Your instructions:
The answer consists solely of the listing's lines from the first through the line containing "Given: Check off April 17 每周工作复盘及安排 task", each reproduced exactly.

Given data:
###
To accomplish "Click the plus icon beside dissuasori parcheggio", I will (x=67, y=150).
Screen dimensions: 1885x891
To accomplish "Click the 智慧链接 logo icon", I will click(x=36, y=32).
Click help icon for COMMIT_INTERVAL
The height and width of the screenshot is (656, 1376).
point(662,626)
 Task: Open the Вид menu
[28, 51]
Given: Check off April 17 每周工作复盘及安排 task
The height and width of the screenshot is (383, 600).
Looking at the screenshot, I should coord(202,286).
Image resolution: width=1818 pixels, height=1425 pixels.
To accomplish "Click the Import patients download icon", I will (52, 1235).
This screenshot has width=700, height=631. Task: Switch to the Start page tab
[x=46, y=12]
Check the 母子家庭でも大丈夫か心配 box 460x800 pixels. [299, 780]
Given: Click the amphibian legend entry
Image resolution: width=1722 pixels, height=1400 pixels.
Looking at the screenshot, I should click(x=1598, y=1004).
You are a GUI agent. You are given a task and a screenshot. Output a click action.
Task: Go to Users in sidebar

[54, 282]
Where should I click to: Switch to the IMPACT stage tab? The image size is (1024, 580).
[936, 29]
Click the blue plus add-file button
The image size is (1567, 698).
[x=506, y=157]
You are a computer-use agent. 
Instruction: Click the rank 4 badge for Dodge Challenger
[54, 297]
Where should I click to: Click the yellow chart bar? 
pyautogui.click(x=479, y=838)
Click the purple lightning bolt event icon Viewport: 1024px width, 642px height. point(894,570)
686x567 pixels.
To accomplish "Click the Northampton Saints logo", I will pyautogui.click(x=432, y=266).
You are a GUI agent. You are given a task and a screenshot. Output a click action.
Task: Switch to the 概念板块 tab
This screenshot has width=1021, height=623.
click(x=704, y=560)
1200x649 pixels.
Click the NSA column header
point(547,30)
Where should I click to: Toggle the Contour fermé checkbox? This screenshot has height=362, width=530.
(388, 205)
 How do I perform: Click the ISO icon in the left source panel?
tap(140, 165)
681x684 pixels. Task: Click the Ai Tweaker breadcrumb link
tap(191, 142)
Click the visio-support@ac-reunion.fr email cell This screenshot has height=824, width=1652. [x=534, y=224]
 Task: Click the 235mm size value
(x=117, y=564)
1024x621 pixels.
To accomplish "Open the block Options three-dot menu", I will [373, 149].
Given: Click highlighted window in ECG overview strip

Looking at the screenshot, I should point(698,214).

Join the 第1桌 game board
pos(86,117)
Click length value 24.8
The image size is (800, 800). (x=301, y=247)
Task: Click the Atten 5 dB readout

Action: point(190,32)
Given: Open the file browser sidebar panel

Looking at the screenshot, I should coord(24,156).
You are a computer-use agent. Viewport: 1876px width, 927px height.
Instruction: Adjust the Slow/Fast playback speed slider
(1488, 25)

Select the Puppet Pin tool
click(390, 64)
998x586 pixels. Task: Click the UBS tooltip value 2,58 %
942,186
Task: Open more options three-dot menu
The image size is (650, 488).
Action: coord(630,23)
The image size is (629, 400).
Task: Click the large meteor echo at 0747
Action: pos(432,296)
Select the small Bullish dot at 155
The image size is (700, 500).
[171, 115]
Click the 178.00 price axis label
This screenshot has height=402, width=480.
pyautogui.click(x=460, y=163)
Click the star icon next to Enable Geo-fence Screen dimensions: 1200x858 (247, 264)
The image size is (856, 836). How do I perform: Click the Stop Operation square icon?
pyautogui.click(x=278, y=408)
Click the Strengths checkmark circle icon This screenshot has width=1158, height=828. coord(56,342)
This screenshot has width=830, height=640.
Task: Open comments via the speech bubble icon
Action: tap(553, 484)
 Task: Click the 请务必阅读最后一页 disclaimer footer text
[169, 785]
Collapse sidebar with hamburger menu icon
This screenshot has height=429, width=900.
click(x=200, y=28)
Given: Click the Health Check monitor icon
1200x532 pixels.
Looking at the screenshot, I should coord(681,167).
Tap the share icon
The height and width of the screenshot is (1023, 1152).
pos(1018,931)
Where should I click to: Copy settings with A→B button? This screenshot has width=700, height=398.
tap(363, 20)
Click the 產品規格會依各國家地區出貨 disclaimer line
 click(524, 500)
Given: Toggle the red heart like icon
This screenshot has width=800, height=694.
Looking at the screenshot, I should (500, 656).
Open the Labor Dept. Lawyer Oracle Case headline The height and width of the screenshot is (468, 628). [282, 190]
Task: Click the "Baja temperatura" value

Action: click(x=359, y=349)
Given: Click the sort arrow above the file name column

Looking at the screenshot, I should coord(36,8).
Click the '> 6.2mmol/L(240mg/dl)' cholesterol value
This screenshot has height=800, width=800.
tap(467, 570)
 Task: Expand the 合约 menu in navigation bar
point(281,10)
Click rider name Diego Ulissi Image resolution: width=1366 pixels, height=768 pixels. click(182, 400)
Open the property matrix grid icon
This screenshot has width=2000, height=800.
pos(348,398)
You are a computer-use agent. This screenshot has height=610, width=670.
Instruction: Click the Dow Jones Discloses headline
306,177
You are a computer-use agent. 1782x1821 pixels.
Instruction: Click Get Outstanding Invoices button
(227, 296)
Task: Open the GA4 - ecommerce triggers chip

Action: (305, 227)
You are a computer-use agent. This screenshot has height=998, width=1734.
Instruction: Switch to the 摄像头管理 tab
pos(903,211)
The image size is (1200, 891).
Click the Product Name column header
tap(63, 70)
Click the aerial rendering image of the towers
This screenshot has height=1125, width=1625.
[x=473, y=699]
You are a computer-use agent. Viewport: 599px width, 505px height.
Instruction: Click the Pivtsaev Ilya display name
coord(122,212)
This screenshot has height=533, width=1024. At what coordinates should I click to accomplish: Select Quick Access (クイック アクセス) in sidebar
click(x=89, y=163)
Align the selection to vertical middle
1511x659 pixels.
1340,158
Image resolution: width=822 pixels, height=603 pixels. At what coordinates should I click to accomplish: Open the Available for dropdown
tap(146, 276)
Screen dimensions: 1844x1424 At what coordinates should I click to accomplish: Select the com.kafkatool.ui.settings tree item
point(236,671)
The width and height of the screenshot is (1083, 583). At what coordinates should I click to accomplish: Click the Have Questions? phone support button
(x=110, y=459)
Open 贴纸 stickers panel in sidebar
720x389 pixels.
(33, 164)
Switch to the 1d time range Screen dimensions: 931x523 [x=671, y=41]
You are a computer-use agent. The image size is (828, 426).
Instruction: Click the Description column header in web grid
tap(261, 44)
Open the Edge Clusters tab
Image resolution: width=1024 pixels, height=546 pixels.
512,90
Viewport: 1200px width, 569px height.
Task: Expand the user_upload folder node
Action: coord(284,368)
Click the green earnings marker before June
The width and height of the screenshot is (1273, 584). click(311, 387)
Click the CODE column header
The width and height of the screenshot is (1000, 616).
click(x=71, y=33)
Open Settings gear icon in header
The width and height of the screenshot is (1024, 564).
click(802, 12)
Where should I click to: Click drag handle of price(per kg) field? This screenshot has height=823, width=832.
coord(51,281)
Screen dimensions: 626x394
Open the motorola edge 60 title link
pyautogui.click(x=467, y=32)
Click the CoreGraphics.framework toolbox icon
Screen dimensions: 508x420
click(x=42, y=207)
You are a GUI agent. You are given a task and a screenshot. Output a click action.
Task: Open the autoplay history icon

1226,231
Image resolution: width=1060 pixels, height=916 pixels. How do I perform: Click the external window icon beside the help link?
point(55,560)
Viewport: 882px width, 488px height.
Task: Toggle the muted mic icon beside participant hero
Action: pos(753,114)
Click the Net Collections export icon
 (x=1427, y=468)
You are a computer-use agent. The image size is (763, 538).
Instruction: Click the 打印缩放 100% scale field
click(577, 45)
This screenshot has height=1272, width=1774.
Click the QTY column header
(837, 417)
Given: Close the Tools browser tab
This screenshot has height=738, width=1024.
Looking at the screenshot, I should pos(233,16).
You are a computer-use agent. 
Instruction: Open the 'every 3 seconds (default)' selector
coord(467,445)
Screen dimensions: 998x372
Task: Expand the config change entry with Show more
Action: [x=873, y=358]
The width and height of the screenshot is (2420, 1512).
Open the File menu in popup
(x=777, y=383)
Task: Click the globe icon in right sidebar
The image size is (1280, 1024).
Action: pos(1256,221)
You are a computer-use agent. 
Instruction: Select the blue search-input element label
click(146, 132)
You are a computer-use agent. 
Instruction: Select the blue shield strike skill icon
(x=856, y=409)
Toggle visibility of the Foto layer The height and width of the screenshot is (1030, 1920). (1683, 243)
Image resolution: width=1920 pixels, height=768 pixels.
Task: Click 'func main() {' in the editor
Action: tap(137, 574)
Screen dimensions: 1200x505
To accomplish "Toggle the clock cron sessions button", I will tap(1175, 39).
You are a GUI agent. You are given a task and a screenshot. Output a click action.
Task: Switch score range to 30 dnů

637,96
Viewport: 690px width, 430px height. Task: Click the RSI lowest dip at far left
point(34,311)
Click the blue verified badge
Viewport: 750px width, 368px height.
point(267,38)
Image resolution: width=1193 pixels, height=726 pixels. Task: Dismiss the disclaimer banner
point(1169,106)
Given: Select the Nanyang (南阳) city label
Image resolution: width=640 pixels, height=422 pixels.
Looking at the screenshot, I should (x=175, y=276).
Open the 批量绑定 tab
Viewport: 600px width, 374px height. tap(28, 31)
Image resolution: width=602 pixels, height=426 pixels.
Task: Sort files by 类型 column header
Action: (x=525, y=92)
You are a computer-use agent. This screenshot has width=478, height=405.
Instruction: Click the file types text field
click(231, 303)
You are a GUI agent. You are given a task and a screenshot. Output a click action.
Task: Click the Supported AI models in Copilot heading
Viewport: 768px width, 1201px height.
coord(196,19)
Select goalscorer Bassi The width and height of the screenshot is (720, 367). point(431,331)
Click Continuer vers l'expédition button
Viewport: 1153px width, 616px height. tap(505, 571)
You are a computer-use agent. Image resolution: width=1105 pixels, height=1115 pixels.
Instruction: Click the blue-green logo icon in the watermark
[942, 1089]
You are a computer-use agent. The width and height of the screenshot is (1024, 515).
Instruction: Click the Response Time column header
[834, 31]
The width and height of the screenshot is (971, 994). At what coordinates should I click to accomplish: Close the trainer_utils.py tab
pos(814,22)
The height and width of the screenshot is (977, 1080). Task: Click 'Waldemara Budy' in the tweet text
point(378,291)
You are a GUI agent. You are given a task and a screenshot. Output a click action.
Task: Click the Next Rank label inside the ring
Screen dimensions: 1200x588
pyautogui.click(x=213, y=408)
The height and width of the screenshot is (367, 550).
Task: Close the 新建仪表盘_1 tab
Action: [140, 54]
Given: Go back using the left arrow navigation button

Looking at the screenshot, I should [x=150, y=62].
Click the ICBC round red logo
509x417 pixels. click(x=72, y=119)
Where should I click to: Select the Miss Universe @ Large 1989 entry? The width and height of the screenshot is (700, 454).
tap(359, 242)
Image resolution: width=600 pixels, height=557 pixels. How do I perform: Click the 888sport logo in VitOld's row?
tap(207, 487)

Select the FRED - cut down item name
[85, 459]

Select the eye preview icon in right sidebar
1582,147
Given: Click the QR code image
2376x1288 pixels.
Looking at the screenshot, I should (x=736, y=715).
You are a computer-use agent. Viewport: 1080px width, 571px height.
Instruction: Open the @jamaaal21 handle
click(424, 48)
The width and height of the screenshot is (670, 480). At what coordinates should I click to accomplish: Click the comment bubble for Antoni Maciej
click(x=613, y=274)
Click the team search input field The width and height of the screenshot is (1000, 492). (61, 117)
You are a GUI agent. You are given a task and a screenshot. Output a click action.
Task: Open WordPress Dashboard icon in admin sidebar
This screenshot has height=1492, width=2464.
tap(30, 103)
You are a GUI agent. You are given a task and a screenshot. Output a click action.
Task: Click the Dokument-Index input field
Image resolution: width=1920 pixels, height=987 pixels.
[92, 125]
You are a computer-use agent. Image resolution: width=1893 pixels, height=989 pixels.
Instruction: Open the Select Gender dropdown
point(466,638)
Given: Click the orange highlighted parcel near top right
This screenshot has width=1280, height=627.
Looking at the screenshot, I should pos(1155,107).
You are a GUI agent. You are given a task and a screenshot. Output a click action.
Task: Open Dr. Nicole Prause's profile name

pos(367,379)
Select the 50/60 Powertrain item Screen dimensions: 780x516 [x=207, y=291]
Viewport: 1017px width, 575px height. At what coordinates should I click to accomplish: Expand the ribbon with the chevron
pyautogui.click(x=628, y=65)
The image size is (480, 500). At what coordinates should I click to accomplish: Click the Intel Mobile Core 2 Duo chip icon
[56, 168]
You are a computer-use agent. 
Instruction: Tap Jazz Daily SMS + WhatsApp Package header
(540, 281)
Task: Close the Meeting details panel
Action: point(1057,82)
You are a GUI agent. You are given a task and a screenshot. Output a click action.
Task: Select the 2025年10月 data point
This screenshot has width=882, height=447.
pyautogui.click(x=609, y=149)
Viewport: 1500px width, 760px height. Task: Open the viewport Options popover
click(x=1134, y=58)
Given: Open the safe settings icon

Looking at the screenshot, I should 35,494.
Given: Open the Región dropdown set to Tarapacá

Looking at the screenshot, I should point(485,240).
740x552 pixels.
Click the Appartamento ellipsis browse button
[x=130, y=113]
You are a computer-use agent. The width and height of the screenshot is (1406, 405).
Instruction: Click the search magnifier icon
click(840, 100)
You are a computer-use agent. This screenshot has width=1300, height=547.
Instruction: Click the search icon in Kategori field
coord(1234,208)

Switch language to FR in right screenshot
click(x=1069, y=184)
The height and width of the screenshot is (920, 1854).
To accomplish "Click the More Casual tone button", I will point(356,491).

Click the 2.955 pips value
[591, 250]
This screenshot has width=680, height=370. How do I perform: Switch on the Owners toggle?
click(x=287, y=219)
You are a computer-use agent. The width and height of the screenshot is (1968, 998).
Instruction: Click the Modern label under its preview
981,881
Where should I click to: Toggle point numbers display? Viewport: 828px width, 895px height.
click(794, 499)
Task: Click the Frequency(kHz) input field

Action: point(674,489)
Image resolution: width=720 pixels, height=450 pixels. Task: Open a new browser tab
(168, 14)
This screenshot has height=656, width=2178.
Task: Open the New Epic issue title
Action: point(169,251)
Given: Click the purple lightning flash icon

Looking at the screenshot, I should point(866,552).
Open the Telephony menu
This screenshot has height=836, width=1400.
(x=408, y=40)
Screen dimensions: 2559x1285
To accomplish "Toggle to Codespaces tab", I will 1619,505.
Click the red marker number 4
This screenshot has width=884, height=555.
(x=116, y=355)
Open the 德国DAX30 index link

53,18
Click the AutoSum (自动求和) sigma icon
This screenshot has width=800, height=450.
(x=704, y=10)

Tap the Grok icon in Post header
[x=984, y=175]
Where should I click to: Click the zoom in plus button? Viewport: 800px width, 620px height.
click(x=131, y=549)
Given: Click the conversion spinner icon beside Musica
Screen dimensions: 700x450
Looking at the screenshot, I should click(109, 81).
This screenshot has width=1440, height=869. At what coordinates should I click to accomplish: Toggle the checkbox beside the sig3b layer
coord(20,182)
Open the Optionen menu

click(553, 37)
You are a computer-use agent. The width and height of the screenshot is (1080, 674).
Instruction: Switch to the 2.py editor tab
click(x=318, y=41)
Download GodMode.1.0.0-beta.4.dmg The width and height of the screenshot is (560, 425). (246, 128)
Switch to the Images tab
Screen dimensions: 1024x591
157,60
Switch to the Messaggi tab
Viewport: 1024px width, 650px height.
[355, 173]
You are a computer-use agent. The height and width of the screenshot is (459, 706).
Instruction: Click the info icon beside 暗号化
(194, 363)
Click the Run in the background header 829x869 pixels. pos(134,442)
###
Task result:
To accomplish "Click the plus icon beside dissuasori parcheggio", I will (x=67, y=150).
Screen dimensions: 1885x891
To accomplish "Click the 智慧链接 logo icon", I will click(x=36, y=32).
Click help icon for COMMIT_INTERVAL
The height and width of the screenshot is (656, 1376).
point(662,626)
 Task: Open the Вид menu
[28, 51]
Given: Check off April 17 每周工作复盘及安排 task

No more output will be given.